I am a runner in only the loosest sense of the word. Occasionally, I fire up my Couch to 5K app and nurse dreams of becoming the next winner of the Boston Marathon. But mostly I realize how much I hate running and how much I enjoy having something like Haruki Murakami‘s What I Talk About When I Talk About Running to take my mind off of the cardio drudgery.
Murakami is a runner. He loves it. He does it every day, and he even participates in events. He and I are on completely different ends of that spectrum. So, to a certain extent, What I Talk About When I Talk About Running isn’t a good book of choice for me. I don’t know what it’s like to feel the burn of marathon-mile 23, because my calves are tight after walking a single mile on the Life Fitness treadmill at my gym.
But What I Talk About isn’t so much a book about running as it is a memoir of Murakami’s crafts: writing and athleticism. Being somewhat of a latecomer to both professions, Murakami often compares the two. There are some similarities, of course. Both activities require daily attention, as neither novel writing nor marathon running is a pick-up-and-play sport.
Though he seldom mentions it, Murakami touches on the role of luck in his success. What could have been a disastrous midlife crisis — Giving up one’s business to write? Taking up a new, potentially risky sport when you aren’t fit in the first place? — turns into a boon for Murakami, propelling him to international stardom. He doesn’t sustain an injury or melt down his keyboard in disgust, and he isn’t forced to file bankruptcy as a result of his career shift. So, yes, Murakami is lucky. But he’s also terrifically dedicated to his work, and that has paid off in spades.
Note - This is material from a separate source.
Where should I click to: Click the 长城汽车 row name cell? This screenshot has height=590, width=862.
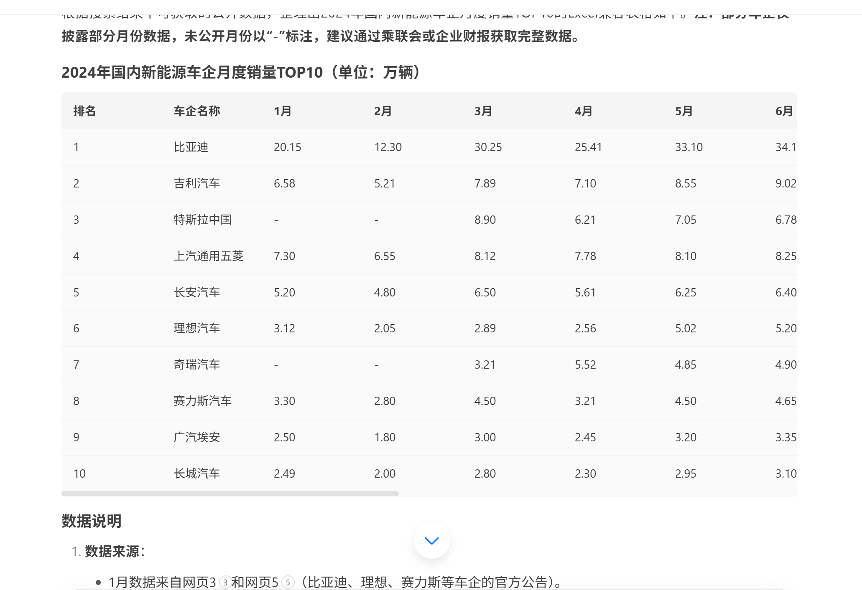[196, 474]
If you’re neither writer, nor runner, you’re unlikely to find any analogs to your life in What I Talk About. Murakami’s book is a memoir of both passions, after all. But if, perhaps, you are a writer with a secondary love of bowling, or the clarinet, or antiquing — or, likewise, if you are a runner who paints, or builds, or repairs things — you’ll have no trouble relating to the interwoven narrative of this loud little volume.